The More We Love recently opened a small shelter at a house in Renton, but otherwise does not have any track record working with CSE survivors; the group’s leader, Kristine Moreland, worked at REST for a couple of years but was never a direct service provider, according to several people familiar with her role there.
Moreland did not respond to a request for an interview.
In an email inviting Moore to visit The More We Love’s Renton shelter, Moreland said a staffer for the group had recently sat down with the group of women and learned about gaps in service they faced, finding the revelations “both eye-opening and heartbreaking because many of the challenges they described seem like they should be simple to fix, yet they persist.”
The language is similar to the pitch Moreland made to city officials in Burien, where she claimed that she, unlike existing groups with more experience working with chronically homeless people, could easily get people into housing and treatment; subsequently, the Burien council ended the city’s contract with the longstanding outreach group REACH and handed that money to The More We Love.
It’s unclear what services The More We Love provides at its Renton facility. According to Moore’s email to HSD Director Kim, Moreland told the city her organization offers “substance use treatment, counseling, job training, advocacy in the criminal legal system as victims as well as defendants, and assistance accessing housing.”
But people that have been working in the field for years or decades are skeptical. Because the groups that assist CSE survivors have varying levels of funding and offer different services, they typically work together to provide wraparound support rather than trying to do everything themselves, several representatives from these organizations said. Moreland’s group has never been part of those conversations.
A slide from The More We Love’s five-page “year end report” for 2024
Moreland’s claims about The More We Love’s results have been hard to verify.
Earlier this year, Moreland presented The More We Love’s “year end report” to the Burien City Council. The five-page document says The More We Love “assisted” 303 people, including “25 survivors helped,” between August and December 2024, with a numberless pie chart providing a very high-level breakdown of the services the group claims to have provided. The More We Love provided the same five-page report to Seattle leaders, including Moore, as part of their pitch for funding.
The group has not published a more detailed breakdown of its services or data showing more detailed measures of effectiveness, such as how many people obtain and remain in permanent housing, how many people are able to stay sober or in recovery after treatment or detox, and how many people return to the sex trade after going through their program.
The More We Love has been criticized in the past for distributing private health information about their clients to police, elected officials and at least one private business owner in Burien, and one provider we spoke to expressed concern about the fact that the organization publishes the photos of sexual exploitation survivors on its Facebook page, potentially revealing information about their location and lives to their former traffickers.
Despite holding a major homelessness contract with Burien and securing a million-dollar promise from Seattle, The More We Love just organized as a nonprofit in mid-2023, and did not have enough revenue to file a full 990 tax form with the IRS that year. “They haven’t been on the scene long enough to have results,” the longtime provider said.
Many of the organizational leaders who spoke to PubliCola said they felt the city had not only wasted their time but violated their trust.
The longtime CSE leader called the outcome “really sad, because at the end of the day, the city is breaking the trust of the community. … The city talked about providing a forum to share critical information about investments, and now they’re going behind our backs.”
“We already know that white people are in power and that Black and brown people have to fight ten times as hard to get the same respect,” the other CSE organization leader who requested anonymity said. “It reinforces a harmful pattern where white-led groups secure resources and Black-led groups that have the solutions to these critical issues are sidelined.”
The city council adopted legislation on Tuesday reinstating a repealed law against “prostitution loitering” and creating new banishment zones for people accused of engaging in sex work or breaking local drug laws, including a recently passed law against public drug use and possession.

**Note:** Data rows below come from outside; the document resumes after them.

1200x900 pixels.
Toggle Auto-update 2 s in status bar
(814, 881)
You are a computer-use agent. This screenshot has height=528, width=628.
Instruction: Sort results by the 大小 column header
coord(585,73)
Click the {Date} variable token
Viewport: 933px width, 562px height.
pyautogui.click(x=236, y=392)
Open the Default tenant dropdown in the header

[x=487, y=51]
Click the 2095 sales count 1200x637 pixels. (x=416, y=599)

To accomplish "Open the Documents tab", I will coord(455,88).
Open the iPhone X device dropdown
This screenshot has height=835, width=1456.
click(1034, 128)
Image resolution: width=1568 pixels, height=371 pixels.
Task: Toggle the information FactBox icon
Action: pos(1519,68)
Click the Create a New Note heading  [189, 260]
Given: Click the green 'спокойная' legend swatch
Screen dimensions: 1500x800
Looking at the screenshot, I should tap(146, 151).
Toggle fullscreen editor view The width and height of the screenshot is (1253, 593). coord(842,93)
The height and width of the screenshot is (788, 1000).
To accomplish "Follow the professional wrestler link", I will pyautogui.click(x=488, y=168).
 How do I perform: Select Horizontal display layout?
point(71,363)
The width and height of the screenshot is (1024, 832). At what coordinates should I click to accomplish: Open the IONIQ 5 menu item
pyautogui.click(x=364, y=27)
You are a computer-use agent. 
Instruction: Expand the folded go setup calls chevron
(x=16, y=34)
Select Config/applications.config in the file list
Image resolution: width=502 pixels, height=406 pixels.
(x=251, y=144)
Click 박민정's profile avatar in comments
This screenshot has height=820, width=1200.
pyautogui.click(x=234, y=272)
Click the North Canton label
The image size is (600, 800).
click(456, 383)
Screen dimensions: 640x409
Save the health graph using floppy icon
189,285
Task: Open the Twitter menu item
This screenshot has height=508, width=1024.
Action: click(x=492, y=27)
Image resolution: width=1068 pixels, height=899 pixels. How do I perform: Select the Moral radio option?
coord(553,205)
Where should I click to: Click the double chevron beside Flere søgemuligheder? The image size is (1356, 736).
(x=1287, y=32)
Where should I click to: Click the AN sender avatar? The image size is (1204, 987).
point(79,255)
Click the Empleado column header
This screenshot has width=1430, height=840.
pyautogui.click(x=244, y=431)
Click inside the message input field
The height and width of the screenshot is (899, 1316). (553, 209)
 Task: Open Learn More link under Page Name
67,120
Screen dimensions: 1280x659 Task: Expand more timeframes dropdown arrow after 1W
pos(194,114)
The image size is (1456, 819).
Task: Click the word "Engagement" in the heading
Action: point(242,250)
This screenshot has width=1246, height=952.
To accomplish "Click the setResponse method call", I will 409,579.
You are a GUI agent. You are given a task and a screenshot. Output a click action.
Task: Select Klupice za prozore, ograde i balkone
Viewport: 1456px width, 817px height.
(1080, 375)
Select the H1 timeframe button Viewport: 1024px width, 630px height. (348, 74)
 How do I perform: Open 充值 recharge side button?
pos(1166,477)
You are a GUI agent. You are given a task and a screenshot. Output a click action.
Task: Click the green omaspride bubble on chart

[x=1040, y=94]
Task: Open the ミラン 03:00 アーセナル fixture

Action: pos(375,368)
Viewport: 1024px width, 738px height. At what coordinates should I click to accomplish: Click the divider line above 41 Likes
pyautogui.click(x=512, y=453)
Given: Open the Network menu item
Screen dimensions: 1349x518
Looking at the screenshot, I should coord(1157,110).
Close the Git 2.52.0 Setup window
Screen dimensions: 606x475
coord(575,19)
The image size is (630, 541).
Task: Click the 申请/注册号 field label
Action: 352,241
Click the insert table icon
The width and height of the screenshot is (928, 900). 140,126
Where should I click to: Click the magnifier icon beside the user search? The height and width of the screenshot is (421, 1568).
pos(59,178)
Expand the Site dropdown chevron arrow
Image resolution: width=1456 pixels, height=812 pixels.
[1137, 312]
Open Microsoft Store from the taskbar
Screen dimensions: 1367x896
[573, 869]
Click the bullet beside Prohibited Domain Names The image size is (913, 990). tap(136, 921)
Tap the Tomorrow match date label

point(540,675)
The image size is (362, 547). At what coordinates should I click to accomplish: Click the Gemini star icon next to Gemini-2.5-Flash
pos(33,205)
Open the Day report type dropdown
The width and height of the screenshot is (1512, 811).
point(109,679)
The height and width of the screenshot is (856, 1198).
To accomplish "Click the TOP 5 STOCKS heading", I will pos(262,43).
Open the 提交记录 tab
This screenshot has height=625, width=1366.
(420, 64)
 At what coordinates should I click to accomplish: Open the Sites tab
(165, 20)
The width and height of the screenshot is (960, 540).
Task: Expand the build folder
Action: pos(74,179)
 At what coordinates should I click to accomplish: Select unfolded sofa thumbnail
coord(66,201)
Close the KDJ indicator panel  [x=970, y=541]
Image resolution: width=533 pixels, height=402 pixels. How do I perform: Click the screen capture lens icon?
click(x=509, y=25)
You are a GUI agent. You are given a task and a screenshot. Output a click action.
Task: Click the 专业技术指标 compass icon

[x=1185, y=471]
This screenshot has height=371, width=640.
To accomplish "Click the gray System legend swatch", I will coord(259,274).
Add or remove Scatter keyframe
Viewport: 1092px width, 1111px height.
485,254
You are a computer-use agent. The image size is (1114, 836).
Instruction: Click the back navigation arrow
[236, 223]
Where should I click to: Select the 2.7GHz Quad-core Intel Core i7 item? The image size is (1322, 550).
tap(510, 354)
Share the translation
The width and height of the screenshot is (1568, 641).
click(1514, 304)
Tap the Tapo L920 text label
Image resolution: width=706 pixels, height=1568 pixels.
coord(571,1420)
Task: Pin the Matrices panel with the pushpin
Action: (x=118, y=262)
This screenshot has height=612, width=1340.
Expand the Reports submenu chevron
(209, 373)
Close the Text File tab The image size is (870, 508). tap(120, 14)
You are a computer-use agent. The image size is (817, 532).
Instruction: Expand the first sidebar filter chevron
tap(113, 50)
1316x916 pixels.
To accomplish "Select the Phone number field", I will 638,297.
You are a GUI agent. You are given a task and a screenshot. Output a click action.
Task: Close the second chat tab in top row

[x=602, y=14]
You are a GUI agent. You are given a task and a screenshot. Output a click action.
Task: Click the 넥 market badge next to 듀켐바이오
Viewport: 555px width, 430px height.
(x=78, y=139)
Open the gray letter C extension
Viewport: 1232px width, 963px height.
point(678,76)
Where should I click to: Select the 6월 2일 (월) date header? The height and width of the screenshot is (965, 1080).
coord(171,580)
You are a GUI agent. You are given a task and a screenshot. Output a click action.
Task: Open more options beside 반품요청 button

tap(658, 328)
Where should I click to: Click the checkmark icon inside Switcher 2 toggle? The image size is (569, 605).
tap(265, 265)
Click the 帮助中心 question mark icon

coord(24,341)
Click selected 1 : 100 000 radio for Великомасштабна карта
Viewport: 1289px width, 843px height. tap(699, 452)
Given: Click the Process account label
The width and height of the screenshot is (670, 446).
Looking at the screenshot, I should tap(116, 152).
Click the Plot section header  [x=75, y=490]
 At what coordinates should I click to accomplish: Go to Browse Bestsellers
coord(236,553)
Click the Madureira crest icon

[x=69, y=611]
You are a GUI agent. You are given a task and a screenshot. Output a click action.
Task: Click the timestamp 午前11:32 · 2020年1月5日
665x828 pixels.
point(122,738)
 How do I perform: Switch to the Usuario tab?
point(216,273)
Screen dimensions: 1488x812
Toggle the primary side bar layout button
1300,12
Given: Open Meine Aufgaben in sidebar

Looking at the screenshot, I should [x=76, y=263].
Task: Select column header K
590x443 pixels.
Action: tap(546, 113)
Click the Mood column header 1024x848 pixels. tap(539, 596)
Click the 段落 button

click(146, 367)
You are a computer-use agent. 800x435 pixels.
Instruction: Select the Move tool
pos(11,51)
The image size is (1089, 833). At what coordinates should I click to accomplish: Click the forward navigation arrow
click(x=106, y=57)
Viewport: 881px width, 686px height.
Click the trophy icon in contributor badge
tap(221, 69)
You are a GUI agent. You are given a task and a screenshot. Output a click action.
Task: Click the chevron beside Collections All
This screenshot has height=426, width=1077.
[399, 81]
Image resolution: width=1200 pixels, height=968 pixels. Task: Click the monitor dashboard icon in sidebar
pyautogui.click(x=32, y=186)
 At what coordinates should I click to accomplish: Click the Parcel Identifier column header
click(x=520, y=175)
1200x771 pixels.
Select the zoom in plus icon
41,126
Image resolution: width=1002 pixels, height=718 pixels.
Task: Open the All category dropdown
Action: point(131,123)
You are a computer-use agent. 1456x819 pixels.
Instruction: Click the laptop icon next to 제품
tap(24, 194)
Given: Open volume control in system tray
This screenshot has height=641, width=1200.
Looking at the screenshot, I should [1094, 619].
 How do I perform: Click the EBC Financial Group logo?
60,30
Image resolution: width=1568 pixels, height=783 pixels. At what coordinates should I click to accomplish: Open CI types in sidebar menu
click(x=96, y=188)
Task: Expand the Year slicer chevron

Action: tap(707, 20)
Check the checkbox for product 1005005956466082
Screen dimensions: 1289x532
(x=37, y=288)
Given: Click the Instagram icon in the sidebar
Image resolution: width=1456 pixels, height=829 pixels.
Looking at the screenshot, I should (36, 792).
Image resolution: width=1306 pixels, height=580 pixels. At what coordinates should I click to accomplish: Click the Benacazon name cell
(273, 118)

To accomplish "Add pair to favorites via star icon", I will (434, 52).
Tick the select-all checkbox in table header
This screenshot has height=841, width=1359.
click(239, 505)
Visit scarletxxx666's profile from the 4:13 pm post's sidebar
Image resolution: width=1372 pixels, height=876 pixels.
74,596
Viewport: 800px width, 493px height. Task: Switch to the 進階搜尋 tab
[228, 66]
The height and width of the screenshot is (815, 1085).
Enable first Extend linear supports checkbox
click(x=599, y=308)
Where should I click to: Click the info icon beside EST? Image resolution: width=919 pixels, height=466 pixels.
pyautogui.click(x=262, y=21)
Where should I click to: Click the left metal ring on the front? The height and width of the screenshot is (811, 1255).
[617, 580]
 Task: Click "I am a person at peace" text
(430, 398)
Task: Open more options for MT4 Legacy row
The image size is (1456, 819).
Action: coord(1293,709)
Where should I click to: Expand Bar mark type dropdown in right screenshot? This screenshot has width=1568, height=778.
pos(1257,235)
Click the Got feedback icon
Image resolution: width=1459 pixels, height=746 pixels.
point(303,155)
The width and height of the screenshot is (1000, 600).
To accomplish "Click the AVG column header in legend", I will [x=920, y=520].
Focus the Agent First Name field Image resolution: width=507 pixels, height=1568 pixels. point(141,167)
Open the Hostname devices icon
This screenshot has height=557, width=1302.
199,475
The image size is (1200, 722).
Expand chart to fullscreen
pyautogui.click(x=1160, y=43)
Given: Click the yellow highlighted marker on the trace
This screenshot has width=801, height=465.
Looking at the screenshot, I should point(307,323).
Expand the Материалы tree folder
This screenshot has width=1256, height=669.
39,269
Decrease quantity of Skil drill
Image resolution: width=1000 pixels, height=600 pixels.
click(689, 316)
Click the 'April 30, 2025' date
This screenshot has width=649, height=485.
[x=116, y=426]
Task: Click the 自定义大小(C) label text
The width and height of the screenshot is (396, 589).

The prostitution loitering law was repealed unanimously in 2020; that legislation was sponsored by Alex Pedersen, at the time one of the council’s two most conservative members.
Although prostitution loitering and public drug use or possession are misdemeanors, violating the new Stay Out of Drug Area (SODA) and Stay Out of Areas of Prostitution (SOAP) orders will be a gross misdemeanor, a far more serious offense. Because judges can issue the new orders as soon as someone has been charged with a crime—including as a condition of release from jail—people will soon be faced with the Sophie’s choice of staying out of areas where they spend most of their time or facing up to 364 days of jail time even if they’re never convicted of the underlying crime.
City Attorney Ann Davison applauded the council’s 8-1 vote (with Tammy Morales dissenting), saying in a statement, “For the past two years I have heard loud and clear from law enforcement that they need new legal tools to disrupt both open-air criminal drug market activity in many areas of our City and the tragedy of human trafficking on Aurora Avenue North. … I look forward to partnering with the Seattle Police Department on strategic enforcement to help impacted neighborhoods and protect vulnerable victims.”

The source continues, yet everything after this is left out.